Without fail, the one time Jon would sit upright was when the Offering basket came around. Clunking his feet on the floor, his head would pop up, and he’d eye that basket like a hawk. He knew what his job was – take the money from my dad, put it in the basket. Heaven forbid if someone else tried to do his job.
This was all fine and good until Jon began learning the meaning of dollar bills…he learned that you could use those bills to buy a pop, or a new baseball cap, or a jersey. Those bills meant something. So why on earth would he possibly put his money in the basket? Better yet, why wouldn’t he take out the money that was already in the basket?
Well, sure enough, this is what happened. The church’s offerings quickly became Jon’s donations as he pocketed all of the bills in one fell swoop. You can imagine the (outdoor voice) chaos that ensued – Jon was incredibly satisfied with his plan; my parents were embarrassed; I was amazed. Curled bangs or not, at this point I’d surely get more prayers answered than Jon!
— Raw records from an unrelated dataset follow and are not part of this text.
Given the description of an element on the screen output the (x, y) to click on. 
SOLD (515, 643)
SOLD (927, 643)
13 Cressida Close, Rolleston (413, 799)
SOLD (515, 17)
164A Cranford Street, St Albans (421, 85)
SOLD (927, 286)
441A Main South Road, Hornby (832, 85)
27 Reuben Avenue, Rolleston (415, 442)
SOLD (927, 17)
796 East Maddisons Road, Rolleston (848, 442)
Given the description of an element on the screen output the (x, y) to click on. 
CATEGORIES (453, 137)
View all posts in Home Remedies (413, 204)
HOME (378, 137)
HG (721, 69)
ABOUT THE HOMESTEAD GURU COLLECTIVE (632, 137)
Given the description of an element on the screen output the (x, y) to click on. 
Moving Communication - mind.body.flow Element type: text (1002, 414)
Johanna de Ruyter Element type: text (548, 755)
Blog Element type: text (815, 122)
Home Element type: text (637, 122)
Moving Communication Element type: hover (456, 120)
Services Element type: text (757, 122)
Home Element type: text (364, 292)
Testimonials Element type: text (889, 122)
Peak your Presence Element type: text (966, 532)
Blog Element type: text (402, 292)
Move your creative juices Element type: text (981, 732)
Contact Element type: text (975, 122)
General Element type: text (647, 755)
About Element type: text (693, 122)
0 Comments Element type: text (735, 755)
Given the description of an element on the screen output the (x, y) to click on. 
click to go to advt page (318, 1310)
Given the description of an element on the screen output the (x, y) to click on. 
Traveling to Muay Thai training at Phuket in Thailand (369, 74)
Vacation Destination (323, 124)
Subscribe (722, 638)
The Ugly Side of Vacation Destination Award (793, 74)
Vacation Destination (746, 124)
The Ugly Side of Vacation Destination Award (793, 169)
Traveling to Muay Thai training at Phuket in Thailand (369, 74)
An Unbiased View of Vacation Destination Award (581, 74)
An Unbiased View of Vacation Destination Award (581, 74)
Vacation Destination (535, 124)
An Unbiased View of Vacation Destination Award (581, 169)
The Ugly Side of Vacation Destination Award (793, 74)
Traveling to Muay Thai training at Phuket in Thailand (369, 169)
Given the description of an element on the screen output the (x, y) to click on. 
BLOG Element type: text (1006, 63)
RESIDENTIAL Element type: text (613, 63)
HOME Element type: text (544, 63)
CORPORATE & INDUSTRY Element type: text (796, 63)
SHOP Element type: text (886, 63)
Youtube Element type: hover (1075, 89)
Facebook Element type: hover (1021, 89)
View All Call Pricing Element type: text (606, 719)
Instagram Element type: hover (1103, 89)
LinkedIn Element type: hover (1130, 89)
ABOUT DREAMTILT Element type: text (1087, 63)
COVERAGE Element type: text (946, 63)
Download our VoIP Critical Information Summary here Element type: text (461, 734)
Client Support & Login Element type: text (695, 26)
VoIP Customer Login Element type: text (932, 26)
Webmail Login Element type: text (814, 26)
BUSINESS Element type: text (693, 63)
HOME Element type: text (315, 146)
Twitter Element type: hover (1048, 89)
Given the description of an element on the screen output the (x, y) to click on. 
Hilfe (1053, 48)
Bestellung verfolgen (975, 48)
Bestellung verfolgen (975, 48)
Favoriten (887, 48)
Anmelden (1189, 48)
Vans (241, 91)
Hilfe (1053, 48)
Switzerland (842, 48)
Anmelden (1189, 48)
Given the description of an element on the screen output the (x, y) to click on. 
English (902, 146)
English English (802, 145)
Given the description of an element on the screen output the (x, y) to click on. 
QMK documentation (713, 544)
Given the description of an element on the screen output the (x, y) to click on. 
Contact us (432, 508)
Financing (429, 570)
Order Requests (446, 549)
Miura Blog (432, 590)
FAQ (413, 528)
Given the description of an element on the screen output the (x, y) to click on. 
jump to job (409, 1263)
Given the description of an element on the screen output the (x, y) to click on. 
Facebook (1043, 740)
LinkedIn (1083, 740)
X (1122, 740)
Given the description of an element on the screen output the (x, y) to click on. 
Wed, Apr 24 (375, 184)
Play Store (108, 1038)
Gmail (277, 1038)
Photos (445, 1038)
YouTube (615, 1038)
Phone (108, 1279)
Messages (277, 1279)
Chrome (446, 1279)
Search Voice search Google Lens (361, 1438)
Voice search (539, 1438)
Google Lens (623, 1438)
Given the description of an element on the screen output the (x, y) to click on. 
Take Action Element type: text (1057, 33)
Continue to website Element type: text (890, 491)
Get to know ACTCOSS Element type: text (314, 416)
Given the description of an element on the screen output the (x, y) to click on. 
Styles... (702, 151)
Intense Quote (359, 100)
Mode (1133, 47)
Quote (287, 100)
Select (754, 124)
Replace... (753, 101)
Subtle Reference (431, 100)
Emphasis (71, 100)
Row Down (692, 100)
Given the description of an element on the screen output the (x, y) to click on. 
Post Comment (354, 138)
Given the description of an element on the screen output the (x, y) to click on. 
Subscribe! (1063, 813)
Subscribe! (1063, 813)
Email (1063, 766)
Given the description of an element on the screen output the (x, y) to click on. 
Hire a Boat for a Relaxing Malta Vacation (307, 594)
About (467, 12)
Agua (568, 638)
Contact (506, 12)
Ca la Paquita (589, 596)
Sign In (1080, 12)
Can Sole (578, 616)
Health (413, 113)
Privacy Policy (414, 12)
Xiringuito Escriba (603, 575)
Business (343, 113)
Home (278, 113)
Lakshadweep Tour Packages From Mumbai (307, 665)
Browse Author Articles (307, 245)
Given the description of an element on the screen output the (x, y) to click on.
After that incident, I felt much less concerned with Jon’s sprawling out at church. In some unconventional way, he had taught me that I’d better keep my mortification in check – otherwise there were much bigger and better things he could do! To this day, I’ve kept that lesson – I’ve learned to appreciate Jon’s eccentricities, his antics, his nonconformity, his legs on the pew.
And I know if I were to ever forget this lesson, Jon would be right there, pulling some crazy stunt, just to remind me.
Thank you for the memories and sharing with all of us. Looking forward to reading more!!
Thanks Jules!! It’s been fun to write and remember…oh the memories, right?!
Loved reading this and all the thinking that I will do as a result of it. Thanks for sharing this bit of yourself and your family, Katie! xo
Great post, Katie! I think church, more than anything, should be a place for everyone…
The church by my old house had a great SPRED (http://www.spred.org/) group – have you come into contact with them at all?
Thanks Beth love! I’ll check them out.
I thought this was beautifully written. I too was the sister with the unpredictable brother.